In Serbia, per esempio, per mesi, tra il 2021 e il 2022, migliaia di persone hanno manifestato contro la realizzazione di una miniera di litio intorno alla città di Loznica, nell’ovest del Paese. Temendo le ripercussioni negative su ambiente e sulla salute, la cittadinanza ha espresso con durezza la sua opposizione al progetto, e il governo ha dovuto infine rinunciare a ospitare la miniera, che avrebbe portato con sé investimenti per due miliardi e mezzo di dollari.
Situazione simile In Portogallo, nella campagna intorno a Covas do Barroso, un paesino situato a Nord della città di Braga. I carotaggi effettuati in quella zona hanno rivelato che sono presenti nel sottosuolo all’incirca 600mila tonnellate di litio, che possono in prospettiva essere utilizzate per produrre batterie per almeno 500mila macchine elettriche l’anno. Agricoltori e cittadinanza si sono mobilitati davanti all’ipotesi di realizzare una miniera a cielo aperto grande 5,42 kilometri quadrati, il cui consumo di acqua sarà enorme, in una regione già colpita duramente dalla siccità.
Nel resto del mondo, le lotte contro la realizzazione di progetti estrattivi sono numerose e di grande ampiezza, e vengono portate avanti in maniera uguale contro lo sfruttamento di fonti fossili e contro lo sfruttamento di materie prime critiche. Per esempio, un articolo di Claudia Fanti pubblicato su Il Manifesto il 19 luglio racconta la protesta della popolazione residente nella provincia di Jujuy, in Argentina, contro l’estrazione del litio.

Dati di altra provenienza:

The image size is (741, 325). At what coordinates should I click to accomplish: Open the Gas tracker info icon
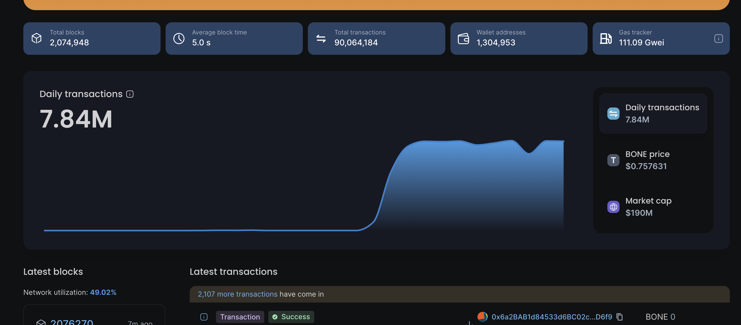pyautogui.click(x=718, y=38)
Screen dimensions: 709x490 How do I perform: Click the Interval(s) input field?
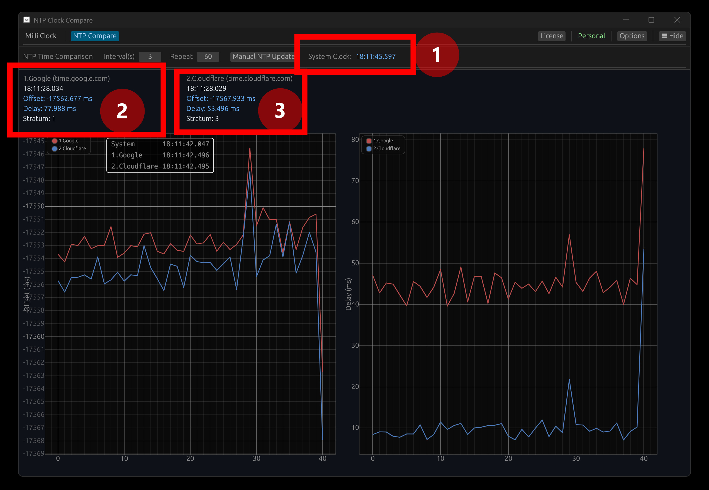tap(150, 56)
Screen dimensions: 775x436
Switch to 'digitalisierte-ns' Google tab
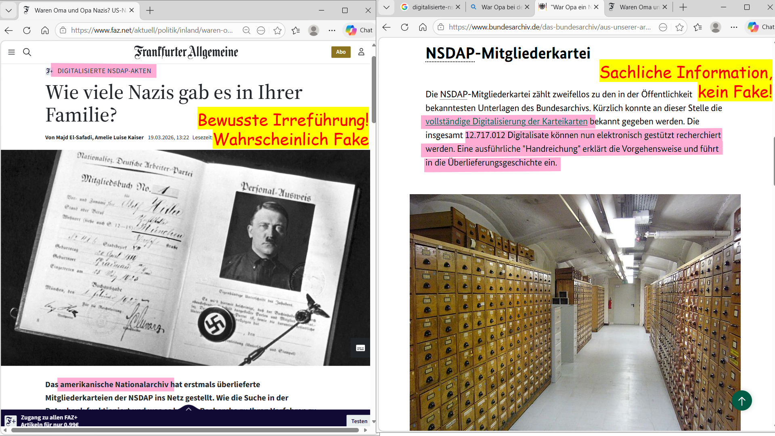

Effetti ambientali spesso gravi e duraturi che richiedono un nuovo modello di gestione delle risorse minerarie, con azioni mirate per il raggiungimento degli Obiettivi dell’Agenda 2030 e il coinvolgimento delle parti interessate, compresi i Paesi d’origine. D’altronde, gli scavi necessari per l’estrazione delle materie prime, le lavorazioni in loco, il trasporto verso gli hub di distribuzione internazionale (nodi ferroviari, autostrade, porti, aeroporti) e l’insieme delle infrastrutture necessarie per la produzione di energia elettrica di cui ha bisogno la miniera, sono dei processi altamente inquinanti e distruttivi. E le promesse di creazione di posti di lavoro o di realizzazioni di miniere green spesso non sono sufficienti a convincere i residenti. Ecco allora che, senza mettere in dubbio il modello economico basato sul profitto, il prezzo da pagare in termini ambientali e socio-politici sarà altissimo.
Quali prospettive future
La frontiera dell’estrazione di minerali può, almeno sulla carta, continuare a espandersi. Già si parla di estrazione di materie prime nei fondali sottomarini, o addirittura di sfruttamento di asteroidi o di miniere lunari o marziane. Ma si tratta di progetti lontani, mentre la concretezza della competizione geopolitica è immediata, e necessita di soluzioni rapide che possono confliggere con le resistenze locali.
Nel frattempo è stata avanzata un’idea che potrebbe rendere desueta l’ipotesi di aprire nuove miniere. Lo scorso 11 luglio, la Commissioni Affari esteri della Camera dei deputati ha invitato alcuni membri della Fondazione Rara Ets a tenere una audizione informale. La Fondazione è un ente di ricerca no-profit composto, anche, da alcuni professori dell’Università Ca’ Foscari di Venezia, tra cui Stefano Bonetti (docente di fisica della materia), Guido Caldarelli (docente di fisica teorica), Michele Bugliesi (docente di matematica), e Alberto Baban, presidente della società di investimenti VeNetWork. La proposta portata avanti dalla Fondazione Rara parte dal presupposto che è impossibile estrarre materie prime, e soprattutto materie prime critiche, senza creare un danno significativo all’ambiente e alla salute delle persone che vivono nei dintorni della miniera. Quindi i docenti hanno avuto un’idea che scavalca il problema: se l’estrazione è complicata, basta cercare nuove combinazioni di materiali più accessibili che possano servire al posto delle terre rare. L’idea è quindi di sviluppare un algoritmo capace di “testare” virtualmente una quantità infinita di combinazioni per capire quali possono essere le leghe metalliche adattate per sostituire le terre rare.